> _To be done_
Rewrite the records starting at the line that contains "Click the padlock icon for Global Security" and ending at the line that contains "coord(60,152)", with "icon" replaced by "symbol" and nothing else changed. Give only those lines.

## Start Extracted material

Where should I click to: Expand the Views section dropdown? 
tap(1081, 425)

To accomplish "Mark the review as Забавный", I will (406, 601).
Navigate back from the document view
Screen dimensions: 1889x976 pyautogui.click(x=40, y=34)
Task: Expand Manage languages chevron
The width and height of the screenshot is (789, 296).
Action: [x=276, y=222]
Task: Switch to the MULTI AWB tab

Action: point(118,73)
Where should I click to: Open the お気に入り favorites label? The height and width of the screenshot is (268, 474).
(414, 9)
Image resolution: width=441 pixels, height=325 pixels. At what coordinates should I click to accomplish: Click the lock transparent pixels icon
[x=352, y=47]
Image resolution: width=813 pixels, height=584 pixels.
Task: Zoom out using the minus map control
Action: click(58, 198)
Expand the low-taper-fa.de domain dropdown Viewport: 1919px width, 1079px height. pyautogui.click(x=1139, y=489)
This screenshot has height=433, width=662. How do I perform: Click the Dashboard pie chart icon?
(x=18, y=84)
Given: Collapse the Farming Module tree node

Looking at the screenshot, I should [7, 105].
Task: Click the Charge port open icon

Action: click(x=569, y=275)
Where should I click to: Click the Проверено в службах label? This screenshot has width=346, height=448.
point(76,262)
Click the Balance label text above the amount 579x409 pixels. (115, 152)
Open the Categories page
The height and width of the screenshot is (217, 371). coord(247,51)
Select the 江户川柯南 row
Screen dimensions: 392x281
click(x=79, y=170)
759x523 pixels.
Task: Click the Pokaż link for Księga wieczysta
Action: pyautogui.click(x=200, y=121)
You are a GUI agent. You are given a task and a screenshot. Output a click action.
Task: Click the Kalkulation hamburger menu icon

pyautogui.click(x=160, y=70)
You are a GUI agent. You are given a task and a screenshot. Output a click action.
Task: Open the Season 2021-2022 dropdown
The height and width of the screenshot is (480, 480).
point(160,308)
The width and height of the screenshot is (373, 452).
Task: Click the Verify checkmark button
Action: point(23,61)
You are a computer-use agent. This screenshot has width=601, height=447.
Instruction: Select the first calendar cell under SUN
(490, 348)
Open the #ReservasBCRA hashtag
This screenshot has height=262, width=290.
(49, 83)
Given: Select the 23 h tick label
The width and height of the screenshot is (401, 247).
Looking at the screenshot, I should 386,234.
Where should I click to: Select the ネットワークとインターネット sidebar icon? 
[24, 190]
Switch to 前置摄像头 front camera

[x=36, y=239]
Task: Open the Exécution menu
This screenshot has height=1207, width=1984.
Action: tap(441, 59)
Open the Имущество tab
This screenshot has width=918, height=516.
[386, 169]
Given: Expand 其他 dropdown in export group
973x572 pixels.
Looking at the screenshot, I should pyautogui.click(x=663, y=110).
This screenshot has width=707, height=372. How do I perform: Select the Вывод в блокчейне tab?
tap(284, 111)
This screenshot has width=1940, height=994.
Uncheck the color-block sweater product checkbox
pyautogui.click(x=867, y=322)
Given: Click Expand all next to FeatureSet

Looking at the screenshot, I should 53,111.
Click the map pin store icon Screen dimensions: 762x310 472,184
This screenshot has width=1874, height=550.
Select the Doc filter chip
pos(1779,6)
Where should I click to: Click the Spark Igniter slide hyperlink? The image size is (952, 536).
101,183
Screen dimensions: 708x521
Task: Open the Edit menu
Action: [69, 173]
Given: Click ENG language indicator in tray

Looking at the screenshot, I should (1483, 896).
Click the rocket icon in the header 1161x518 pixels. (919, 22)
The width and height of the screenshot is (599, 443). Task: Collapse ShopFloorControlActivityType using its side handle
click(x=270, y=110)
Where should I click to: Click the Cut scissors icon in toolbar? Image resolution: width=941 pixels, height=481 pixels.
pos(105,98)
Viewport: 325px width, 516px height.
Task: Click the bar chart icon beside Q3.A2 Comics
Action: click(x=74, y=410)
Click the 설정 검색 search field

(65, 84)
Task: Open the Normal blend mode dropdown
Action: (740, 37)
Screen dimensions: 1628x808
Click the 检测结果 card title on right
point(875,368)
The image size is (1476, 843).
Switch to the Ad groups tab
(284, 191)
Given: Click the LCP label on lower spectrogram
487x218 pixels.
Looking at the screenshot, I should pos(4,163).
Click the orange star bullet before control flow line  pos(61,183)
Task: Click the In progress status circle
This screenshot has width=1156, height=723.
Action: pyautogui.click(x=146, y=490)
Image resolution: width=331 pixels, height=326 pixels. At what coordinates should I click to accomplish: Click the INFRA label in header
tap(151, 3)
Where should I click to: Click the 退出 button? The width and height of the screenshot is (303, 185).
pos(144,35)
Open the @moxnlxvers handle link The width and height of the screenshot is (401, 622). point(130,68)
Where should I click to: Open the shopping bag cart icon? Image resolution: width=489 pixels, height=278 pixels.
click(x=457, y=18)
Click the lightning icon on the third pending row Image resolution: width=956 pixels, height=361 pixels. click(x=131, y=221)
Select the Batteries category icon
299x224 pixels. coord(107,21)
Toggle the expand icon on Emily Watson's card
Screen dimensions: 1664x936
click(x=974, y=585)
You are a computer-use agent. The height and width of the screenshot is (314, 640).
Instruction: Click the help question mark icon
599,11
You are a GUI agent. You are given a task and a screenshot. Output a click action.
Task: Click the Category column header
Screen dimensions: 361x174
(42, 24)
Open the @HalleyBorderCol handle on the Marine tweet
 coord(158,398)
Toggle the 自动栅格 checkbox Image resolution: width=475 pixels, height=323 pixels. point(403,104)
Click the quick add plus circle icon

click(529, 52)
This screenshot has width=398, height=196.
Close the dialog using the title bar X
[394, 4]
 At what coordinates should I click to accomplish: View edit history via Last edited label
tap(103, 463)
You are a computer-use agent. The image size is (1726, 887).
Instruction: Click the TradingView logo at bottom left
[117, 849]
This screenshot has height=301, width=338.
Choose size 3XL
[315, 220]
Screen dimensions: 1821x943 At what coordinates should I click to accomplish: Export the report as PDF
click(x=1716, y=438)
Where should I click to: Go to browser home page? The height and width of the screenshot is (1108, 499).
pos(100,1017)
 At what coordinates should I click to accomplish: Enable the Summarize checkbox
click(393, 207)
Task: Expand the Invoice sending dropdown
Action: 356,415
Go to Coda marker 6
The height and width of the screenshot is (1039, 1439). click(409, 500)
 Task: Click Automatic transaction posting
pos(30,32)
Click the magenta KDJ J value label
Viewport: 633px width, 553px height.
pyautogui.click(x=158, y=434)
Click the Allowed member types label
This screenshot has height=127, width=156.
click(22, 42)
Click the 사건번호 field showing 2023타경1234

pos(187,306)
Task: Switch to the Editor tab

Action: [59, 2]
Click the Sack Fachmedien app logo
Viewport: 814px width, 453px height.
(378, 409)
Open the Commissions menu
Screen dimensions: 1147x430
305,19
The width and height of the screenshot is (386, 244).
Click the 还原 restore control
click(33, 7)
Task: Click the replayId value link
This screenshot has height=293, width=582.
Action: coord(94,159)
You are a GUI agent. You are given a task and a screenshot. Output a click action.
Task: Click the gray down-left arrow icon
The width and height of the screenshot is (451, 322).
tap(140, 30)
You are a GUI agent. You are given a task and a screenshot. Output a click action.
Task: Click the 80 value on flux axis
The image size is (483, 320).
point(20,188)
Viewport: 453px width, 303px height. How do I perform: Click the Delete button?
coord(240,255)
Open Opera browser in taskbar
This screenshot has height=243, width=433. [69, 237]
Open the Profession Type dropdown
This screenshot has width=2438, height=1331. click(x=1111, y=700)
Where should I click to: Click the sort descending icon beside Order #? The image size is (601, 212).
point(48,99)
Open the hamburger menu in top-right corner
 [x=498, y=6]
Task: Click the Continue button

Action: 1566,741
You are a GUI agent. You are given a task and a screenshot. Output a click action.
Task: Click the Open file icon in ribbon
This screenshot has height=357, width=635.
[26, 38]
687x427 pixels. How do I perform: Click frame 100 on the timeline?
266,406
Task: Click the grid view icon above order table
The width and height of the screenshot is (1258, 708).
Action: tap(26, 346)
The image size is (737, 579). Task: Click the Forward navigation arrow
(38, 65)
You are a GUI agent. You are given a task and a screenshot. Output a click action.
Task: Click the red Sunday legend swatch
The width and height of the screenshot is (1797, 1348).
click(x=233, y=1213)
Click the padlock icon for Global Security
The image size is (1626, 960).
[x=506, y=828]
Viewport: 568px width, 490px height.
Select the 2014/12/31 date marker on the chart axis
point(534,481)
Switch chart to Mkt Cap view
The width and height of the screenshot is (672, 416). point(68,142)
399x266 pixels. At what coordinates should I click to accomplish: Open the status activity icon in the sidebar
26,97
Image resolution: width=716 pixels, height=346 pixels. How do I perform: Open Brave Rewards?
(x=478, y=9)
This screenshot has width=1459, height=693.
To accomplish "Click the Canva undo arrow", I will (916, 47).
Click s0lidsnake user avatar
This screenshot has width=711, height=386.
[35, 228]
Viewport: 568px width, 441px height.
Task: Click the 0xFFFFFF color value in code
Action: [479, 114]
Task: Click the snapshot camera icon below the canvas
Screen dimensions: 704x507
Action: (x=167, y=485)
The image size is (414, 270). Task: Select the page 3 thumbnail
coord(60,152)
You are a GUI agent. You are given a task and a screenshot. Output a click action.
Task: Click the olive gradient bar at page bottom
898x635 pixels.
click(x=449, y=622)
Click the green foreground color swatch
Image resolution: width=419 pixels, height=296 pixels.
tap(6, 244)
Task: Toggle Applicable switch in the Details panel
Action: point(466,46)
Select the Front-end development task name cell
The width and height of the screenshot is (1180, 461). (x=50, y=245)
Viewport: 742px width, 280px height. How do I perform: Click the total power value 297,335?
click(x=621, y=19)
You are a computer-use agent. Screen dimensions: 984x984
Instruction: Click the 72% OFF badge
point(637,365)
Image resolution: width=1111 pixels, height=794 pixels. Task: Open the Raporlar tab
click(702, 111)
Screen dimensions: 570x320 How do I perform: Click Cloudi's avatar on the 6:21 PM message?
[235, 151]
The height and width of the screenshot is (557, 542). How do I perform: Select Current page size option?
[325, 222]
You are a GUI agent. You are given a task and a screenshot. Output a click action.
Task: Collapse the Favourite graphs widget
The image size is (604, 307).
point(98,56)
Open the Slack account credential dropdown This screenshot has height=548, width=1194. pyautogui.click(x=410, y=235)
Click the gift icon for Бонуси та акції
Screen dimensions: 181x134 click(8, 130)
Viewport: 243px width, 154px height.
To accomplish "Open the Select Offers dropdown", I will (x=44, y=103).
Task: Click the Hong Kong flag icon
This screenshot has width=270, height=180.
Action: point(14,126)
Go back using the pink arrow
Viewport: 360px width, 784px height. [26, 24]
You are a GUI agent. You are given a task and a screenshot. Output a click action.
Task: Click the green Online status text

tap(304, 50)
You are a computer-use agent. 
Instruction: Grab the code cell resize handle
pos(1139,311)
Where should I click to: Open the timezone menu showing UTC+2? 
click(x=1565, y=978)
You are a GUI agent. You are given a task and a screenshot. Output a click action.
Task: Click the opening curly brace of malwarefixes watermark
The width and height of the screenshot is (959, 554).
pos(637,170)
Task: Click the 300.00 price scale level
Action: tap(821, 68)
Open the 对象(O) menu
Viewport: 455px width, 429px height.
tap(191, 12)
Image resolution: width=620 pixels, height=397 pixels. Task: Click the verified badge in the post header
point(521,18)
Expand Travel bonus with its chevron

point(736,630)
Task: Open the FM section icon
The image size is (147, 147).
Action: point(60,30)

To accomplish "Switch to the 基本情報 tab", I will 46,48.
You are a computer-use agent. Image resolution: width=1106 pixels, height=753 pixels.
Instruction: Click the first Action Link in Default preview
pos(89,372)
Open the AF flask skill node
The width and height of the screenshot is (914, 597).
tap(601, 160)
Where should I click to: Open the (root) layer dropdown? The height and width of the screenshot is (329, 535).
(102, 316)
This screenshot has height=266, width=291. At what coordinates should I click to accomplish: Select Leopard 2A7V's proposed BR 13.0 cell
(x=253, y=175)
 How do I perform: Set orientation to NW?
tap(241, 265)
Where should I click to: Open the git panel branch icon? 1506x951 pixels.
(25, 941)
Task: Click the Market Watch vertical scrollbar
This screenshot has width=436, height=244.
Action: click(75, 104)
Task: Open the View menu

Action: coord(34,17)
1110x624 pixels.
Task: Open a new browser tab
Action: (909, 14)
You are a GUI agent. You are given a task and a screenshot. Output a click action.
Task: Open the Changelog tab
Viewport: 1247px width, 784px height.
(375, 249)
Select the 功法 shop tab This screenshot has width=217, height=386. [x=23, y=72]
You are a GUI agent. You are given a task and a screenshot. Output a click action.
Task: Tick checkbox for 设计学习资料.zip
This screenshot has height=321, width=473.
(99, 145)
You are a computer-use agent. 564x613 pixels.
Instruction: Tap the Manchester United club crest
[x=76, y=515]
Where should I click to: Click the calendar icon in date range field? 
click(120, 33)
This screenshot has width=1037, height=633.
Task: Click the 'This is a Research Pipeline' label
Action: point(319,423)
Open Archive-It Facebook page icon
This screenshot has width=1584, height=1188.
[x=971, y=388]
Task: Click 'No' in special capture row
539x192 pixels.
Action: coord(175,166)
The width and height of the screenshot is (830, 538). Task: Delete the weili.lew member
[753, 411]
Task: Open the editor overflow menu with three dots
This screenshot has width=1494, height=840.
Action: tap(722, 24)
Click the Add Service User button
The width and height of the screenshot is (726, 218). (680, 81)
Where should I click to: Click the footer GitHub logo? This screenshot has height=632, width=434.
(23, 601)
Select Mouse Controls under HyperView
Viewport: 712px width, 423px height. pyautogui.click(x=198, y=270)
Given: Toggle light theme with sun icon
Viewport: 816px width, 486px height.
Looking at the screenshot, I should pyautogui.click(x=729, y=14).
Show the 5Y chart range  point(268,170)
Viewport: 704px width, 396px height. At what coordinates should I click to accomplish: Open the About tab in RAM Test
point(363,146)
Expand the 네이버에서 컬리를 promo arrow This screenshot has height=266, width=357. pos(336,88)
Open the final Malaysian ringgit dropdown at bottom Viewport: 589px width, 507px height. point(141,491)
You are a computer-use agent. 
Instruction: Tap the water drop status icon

## End Extracted material

> _Task solution_
Click the padlock symbol for Global Security
The image size is (1626, 960).
[x=506, y=828]
Viewport: 568px width, 490px height.
Select the 2014/12/31 date marker on the chart axis
point(534,481)
Switch chart to Mkt Cap view
The width and height of the screenshot is (672, 416). point(68,142)
399x266 pixels. At what coordinates should I click to accomplish: Open the status activity symbol in the sidebar
26,97
Image resolution: width=716 pixels, height=346 pixels. How do I perform: Open Brave Rewards?
(x=478, y=9)
This screenshot has width=1459, height=693.
To accomplish "Click the Canva undo arrow", I will (916, 47).
Click s0lidsnake user avatar
This screenshot has width=711, height=386.
[35, 228]
Viewport: 568px width, 441px height.
Task: Click the 0xFFFFFF color value in code
Action: [479, 114]
Task: Click the snapshot camera symbol below the canvas
Screen dimensions: 704x507
Action: (x=167, y=485)
The image size is (414, 270). Task: Select the page 3 thumbnail
coord(60,152)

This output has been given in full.